El pasado junio fue el segundo más caluroso en Barcelona desde 1914

Las altas temperaturas que ha registrado Barcelona desde que empezó el verano, sumadas a la falta de lluvia, han provocado la caída temprana de las hojas de los plátanos. El fenómeno no es nuevo y tiene que ver con el sistema de supervivencia de los propios plátanos ante el calor: se desprenden de las hojas para tener menos superficie que hidratar. El pasado junio fue el segundo más caluroso en Barcelona desde 1914. Julio también supera la media.

Cuando llega el calor, el otoño parece adelantarse en Barcelona, sobre todo en las calles del distrito del Eixample pobladas de plataneros, una especie cuyo mecanismo de defensa ante una posible deshidratación consiste en desprenderse de hojas. Igual ocurre con la corteza, que también este año ha dejado caer de forma natural, como sistema de exfoliación, prematuramente, explican fuentes del Instituto Municipal de Parques y Jardines. Hay otras especies, añaden, que aplican fórmulas de defensa contrarias, como producir un mayor número de hojas, hasta llegar a duplicarlas.

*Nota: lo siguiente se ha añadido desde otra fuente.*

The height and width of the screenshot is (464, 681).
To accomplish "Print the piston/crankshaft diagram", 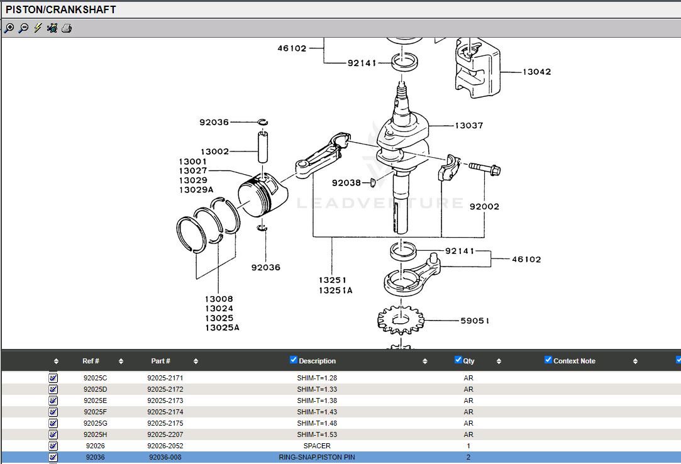I will pyautogui.click(x=67, y=28).
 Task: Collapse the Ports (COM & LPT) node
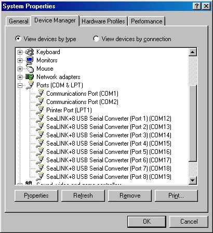[x=20, y=85]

El calor se cebó con Barcelona especialmente durante el pasado junio, cuando los termómetros del Observatorio Fabra registraron las temperaturas más altas desde que, en 1914, comenzó a recoger datos, con la única excepción del año 2003. Así, este año la media de junio fue de 23,4 grados. En 2003 la excepcional media del mes se situó en 25,6 grados. Las temperaturas de este mes de julio, 24,2 grados de media hasta la fecha, también superan la media de la serie, que se sitúa en 23 grados.

Por si fuera poco, la poca lluvia agudiza el llamado estrés hídrico que sufren los árboles. Los datos recogidos por el observatorio municipal en los últimos 12 meses indican que el agua caída representa poco más de la mitad, el 54%, de la precipitación que cae de media.

La presencia masiva de hojas de plátano en el asfalto y las aceras de la ciudad pone en guardia a los servicios de limpieza, que redoblan esfuerzos para despejar de hojas los imbornales. La operación se prepara habitualmente para finales de agosto, cuando suelen producirse las tormentas que podrían arrastrar hojas hasta atascar los desagües.

* Este artículo apareció en la edición impresa del jueves, 28 de julio de 2005.